Canzona: A Unified, Asynchronous, and Load-Balanced Framework for Distributed Matrix-based Optimizers
Abstract
Canzona presents a unified asynchronous framework that addresses the conflict between matrix-based optimizers and distributed tensor fragmentation in LLM training, improving efficiency and reducing latency.

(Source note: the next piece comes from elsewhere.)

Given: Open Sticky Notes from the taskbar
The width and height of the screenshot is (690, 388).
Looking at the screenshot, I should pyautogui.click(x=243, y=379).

The scaling of Large Language Models (LLMs) drives interest in matrix-based optimizers (e.g., Shampoo, Muon, SOAP) for their convergence efficiency; yet their requirement for holistic updates conflicts with the tensor fragmentation in distributed frameworks like Megatron. Existing solutions are suboptimal: synchronous approaches suffer from computational redundancy, while layer-wise partitioning fails to reconcile this conflict without violating the geometric constraints of efficient communication primitives. To bridge this gap, we propose Canzona, a Unified, Asynchronous, and Load-Balanced framework that decouples logical optimizer assignment from physical parameter distribution. For Data Parallelism, we introduce an alpha-Balanced Static Partitioning strategy that respects atomicity while neutralizing the load imbalance. For Tensor Parallelism, we design an Asynchronous Compute pipeline utilizing Micro-Group Scheduling to batch fragmented updates and hide reconstruction overhead. Extensive evaluations on the Qwen3 model family (up to 32B parameters) on 256 GPUs demonstrate that our approach preserves the efficiency of established parallel architectures, achieving a 1.57x speedup in end-to-end iteration time and reducing optimizer step latency by 5.8x compared to the baseline.
Community
We propose Canzona, a unified, asynchronous, and load-balanced framework that makes matrix-based optimizers (e.g., Muon/Shampoo/SOAP) work efficiently under Megatron-style tensor fragmentation, by decoupling logical optimizer assignment from physical parameter distribution. It introduces α-Balanced Static Partitioning for DP (atomicity + load balance) and an asynchronous compute pipeline with Micro-Group Scheduling for TP to batch fragmented updates and hide reconstruction overhead, yielding 1.57× end-to-end iteration speedup and 5.8× lower optimizer-step latency on Qwen3-32B with 256 GPUs.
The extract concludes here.